But there was still the question of how anthocyanins could be effective as a defence against free radicals when they are tucked away in cell vacuoles. Neill, however, now has good evidence that anthocyanins fresh off the production line in the cytoplasm are just as good at scavenging radicals as those in the vacuoles. “This suggests that they could provide widespread protection to cellular membranes, organelles and DNA,” he says.

Anthocyanins do more than scavenge free radicals. They limit their production too. One of the biggest hazards plants face is, ironically, sunlight. When plants are exposed to too much light, the chlorophyll molecules in the photosynthetic tissues can transfer the excess energy to molecular oxygen, breaking it up to form singlet oxygen, hydrogen peroxide and the extremely toxic hydroxyl radical. All of these can damage vital parts of a cell. The light doesn’t always have to be strong to be harmful: when plants are under stress, quite moderate intensities can be enough.

Red pigments protect photosynthetic tissue from this kind of damage by blocking out green light. Although chlorophyll reflects most of the green light that reaches it, these wavelengths are highly energetic and more likely to trigger production of free radicals than others. Green light also penetrates deeper into the leaf than other wavelengths, reaching down into the spongy tissue (see Graphic).

Red alert

Neill found that in lollo rosso lettuces – the ones that are reddish purple around the crinkly outer edges and green towards the centre – the red tissue coped better with intense light than the green. Strong light generated fewer free radicals in the red tissues. “When things are going badly wrong, red pigments act directly by scavenging radicals and indirectly by acting as a shield,” says Neill.

Gould, with the help of Tom Vogelmann at the University of Wyoming, was able to see for himself how effective that shield is. They studied leaves from the tawheowheo (Quintinia serrata), a tree that has both red and green leaves and some that are blotched with both colours. If chlorophyll is exposed to green light it fluoresces. When Gould and Vogelmann shone green light on green leaves, the glow extended from top to bottom. When they did the same to red leaves, none of the chloroplasts in cells below the red pigmented tissue glowed (Physiologia Plantarum, vol 116, p 127). “Simply having red pigments reduces the amount of light falling on the chloroplasts,” says Gould. “With anthocyanins placed in the mesophyll, they can both screen light and are also optimally placed to scavenge free radicals – twice the protection for your money,” says Gould.

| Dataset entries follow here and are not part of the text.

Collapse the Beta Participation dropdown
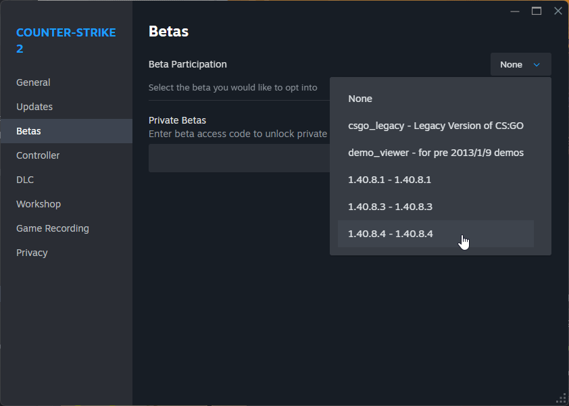This screenshot has width=569, height=406. (520, 64)
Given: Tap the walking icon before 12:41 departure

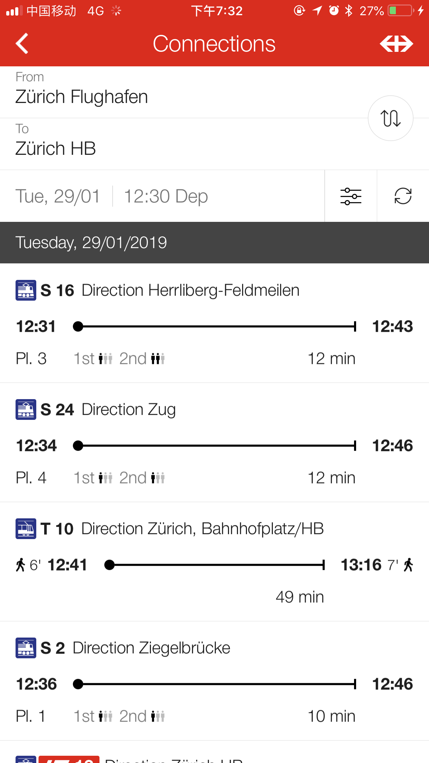Looking at the screenshot, I should pos(21,565).
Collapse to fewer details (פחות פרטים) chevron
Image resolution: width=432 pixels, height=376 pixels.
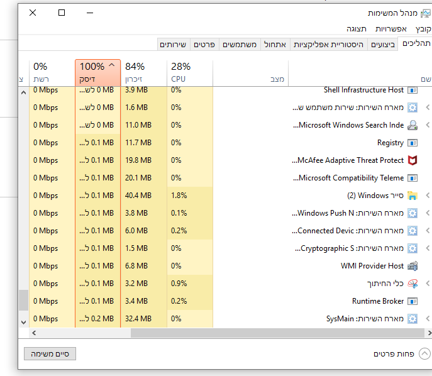pos(424,354)
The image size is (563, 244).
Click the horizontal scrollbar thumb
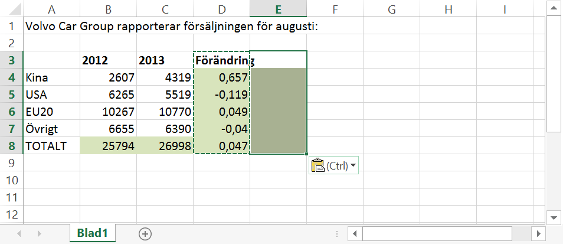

The pigment’s dual role as light-shield and free radical scavenger would explain why the young leaves of so many tropical species are brilliant red. New shoots high in the canopy are exposed to high temperatures and intense light. “The red layer shields the developing chloroplasts, which are very susceptible to damage,” says Neill. By the time the leaves have unfolded fully they can produce more antioxidant enzymes and other flavonoids. They no longer need high-level protection and the red disappears.

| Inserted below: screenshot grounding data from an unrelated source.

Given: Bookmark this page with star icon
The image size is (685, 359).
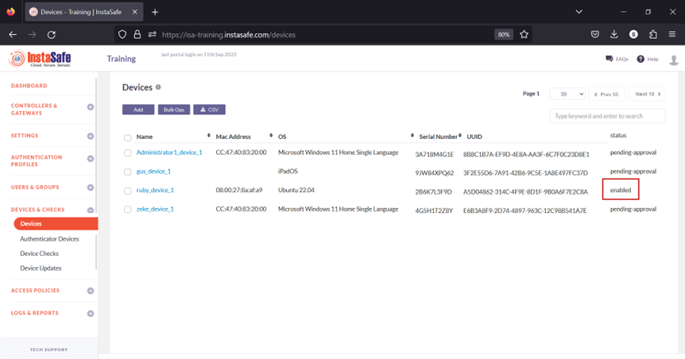Looking at the screenshot, I should [x=524, y=35].
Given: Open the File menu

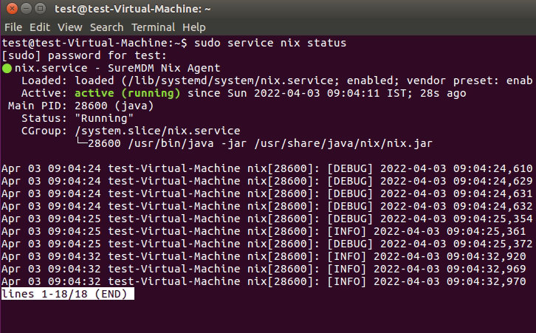Looking at the screenshot, I should (x=14, y=27).
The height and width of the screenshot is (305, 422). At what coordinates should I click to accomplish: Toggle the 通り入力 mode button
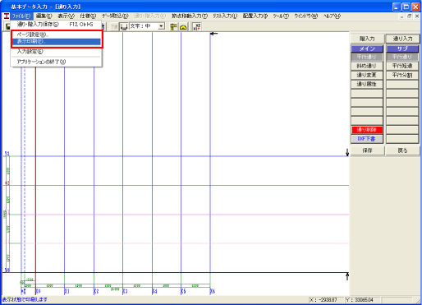tap(402, 39)
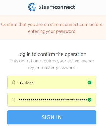Click the password dots in the field
Viewport: 106px width, 128px height.
53,100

The shield-and-scavenger theory probably also applies to those plants on the rainforest floor that have red undersides. Only a tiny fraction of the light hitting the treetops reaches ground level, and plants that grow there are adapted to deep shade. But just occasionally a shaft of sunlight penetrates the gloom and hits plants with light a thousand times as intense as they’re used to. These shade-adapted leaves lack the waxy coatings, hairs and abundance of antioxidant enzymes that protect leaves used to life in the sunny canopy. Instead they have red pigments. But why do they have them only in the underside of the leaf?

Bottom dealing

There is a good reason. If the upper tissues were red the plant would find it difficult to capture enough light to photosynthesise at all. Putting the anthocyanins in the lower layers of the leaf seems to be a compromise, says Lee: it creates a gradient of light through the tissue, protecting the most light-sensitive chloroplasts in the lower layers while allowing photosynthesis to take place in the less sensitive cells nearer the surface.

Could this shield-and-scavenger idea also explain the dazzling reds of a New England autumn? For many years the accepted view among plant physiologists was that autumn colours are simply what’s left over after the plant breaks down its chloroplasts and salvages what it can before it throws off its leaves. That’s true of the yellow and orange colours, says Lee, but not the red ones.

With Michele Holbrook and Taylor Feild from Harvard University, Lee examined 89 species with red autumn leaves from the Harvard Forest in Massachusetts. “In 70 per cent of the species we looked at, anthocyanins were produced during senescence,” says Lee. That is, the leaves actively pump out more red pigments even as they begin to die. What’s more, when these trees are exposed to extra stress, such as a sudden frost, their leaves turn an even more intense red.

Anthocyanins do a good job of protecting autumn leaves. Lee and his Harvard colleagues looked at how effective the red shield is in the red-osier dogwood (Cornus stolonifera). The more exposed leaves of this shrubby dogwood turn reddish-purple in autumn, while the more shaded leaves stay greenish. Given a 30-minute blast of high intensity light, green leaves suffered more damage than red ones, and recovered more slowly, the researchers found (Plant Physiology, vol 127, p 566).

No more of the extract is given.